"urbe" is ablative. but duo shows it as the nominative in this lesson. it was impossible to report this mistake, so I'm writing it on this discussion. true word is "urbs," not "urbe." if the "in" preposition precedes the word, it takes the ablative form, so "in + urbs = in urbe." but again, the nominative case is "urbs."
You can't say urbe doesn't mean city. It absolutely means city, but carries extra information about its place in the sentence.
Teaching students the form used right now is a common teaching method and effective for not overwhelming students.

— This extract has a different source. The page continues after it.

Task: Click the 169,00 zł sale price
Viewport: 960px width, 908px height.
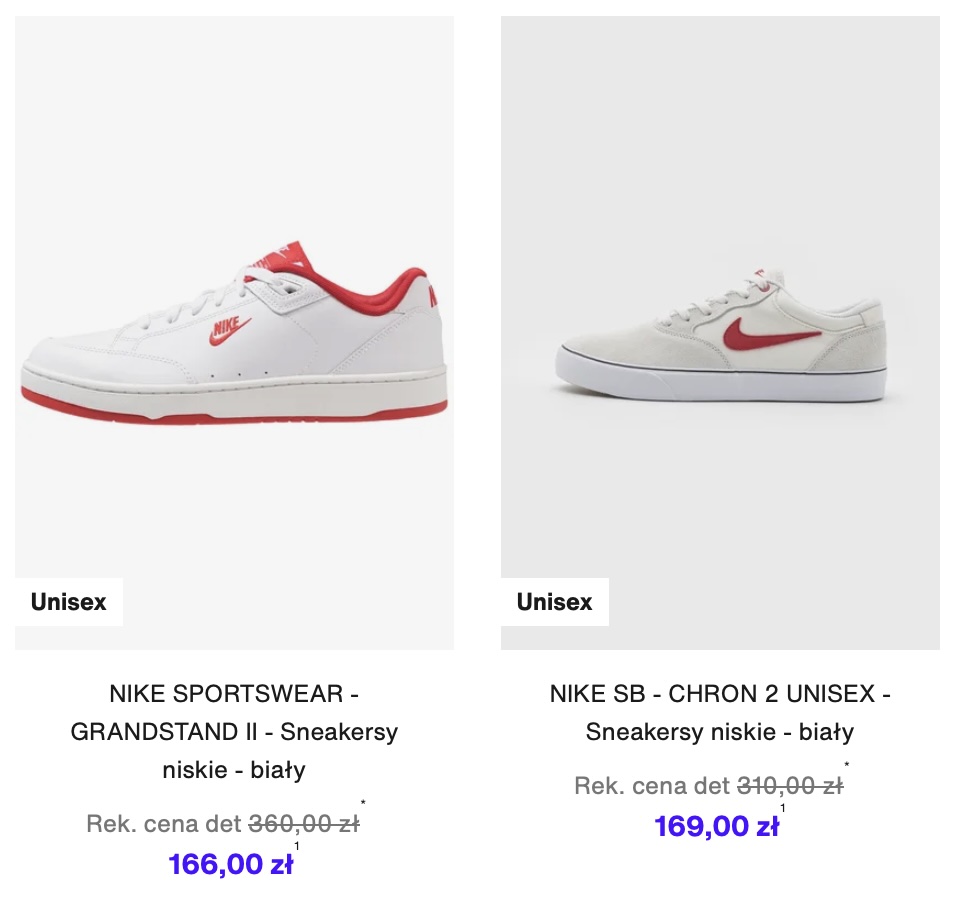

Edit you don't teach Latin by throwing cases at students before they know how cases work. Giving the dictionary entry with each new word would be a great way to scare students off
Latin is a declension language. It means that nouns, pronouns and adjectives take different forms depending on their grammatical function.
Those forms are called "cases". There are six of them in Latin (seven if you count the rarely used locative). Ablative is one of them and is used in many grammatical contexts (it is often referred to as a "catch-all" case). For a more comprehensive explanation, you can look here : https://en.wikipedia.org/wiki/Ablative_(Latin)
In the sentence at hand, the words adopting the ablative case are "in urbe". They are put in ablative because the preposition "in" + the noun in ablative indicates we are speaking of a place with no movement involved.